### REQUIREMENT
Print all records exactly, pictures left out.

[Stored data entries]
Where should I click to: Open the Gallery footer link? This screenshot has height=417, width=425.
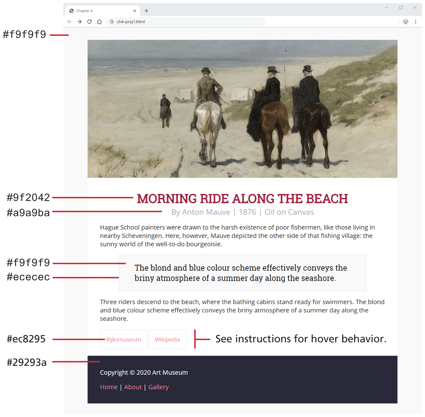click(x=158, y=387)
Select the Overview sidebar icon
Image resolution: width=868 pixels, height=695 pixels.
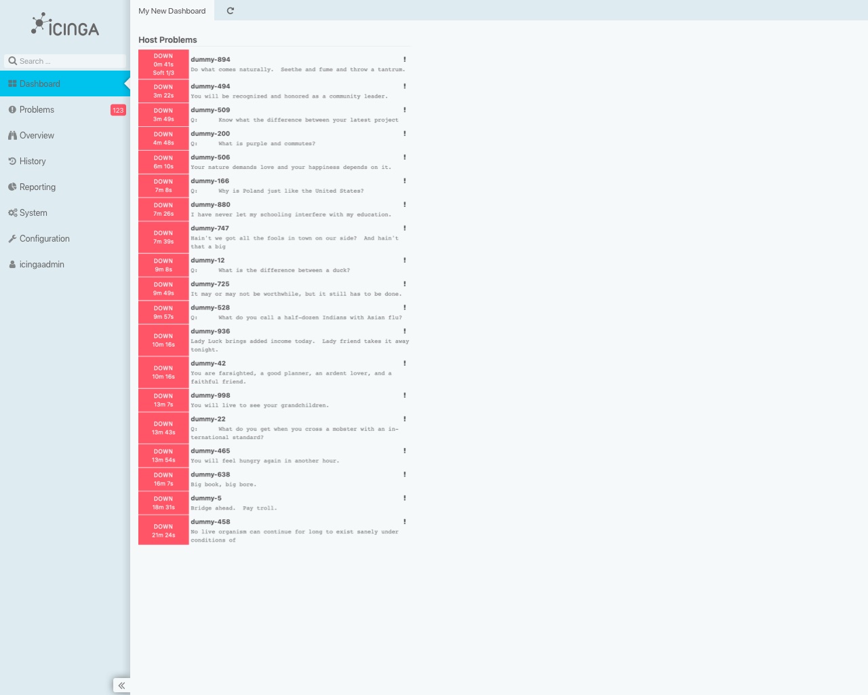point(12,135)
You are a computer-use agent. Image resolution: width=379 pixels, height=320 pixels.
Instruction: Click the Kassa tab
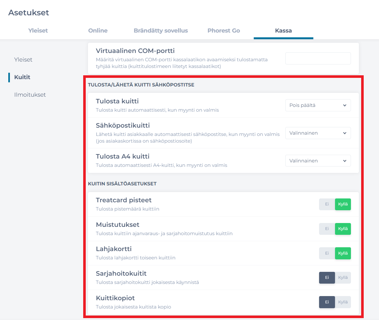coord(283,31)
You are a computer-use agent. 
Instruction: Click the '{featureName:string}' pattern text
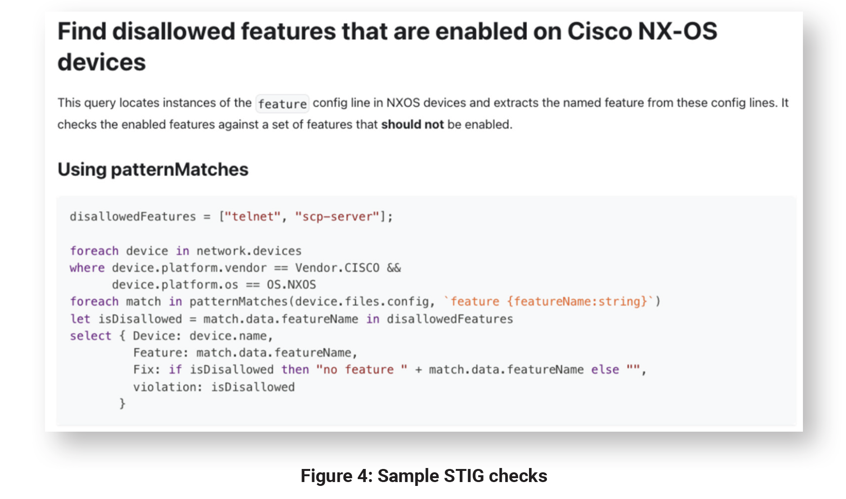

### OUTPUT OF THE TASK
Where should I click to: Open the Gallery footer link? This screenshot has height=417, width=425.
click(x=158, y=387)
Select the Overview sidebar icon
Image resolution: width=868 pixels, height=695 pixels.
point(12,135)
You are a computer-use agent. Image resolution: width=379 pixels, height=320 pixels.
Instruction: Click the Kassa tab
coord(283,31)
You are a computer-use agent. 
Instruction: Click the '{featureName:string}' pattern text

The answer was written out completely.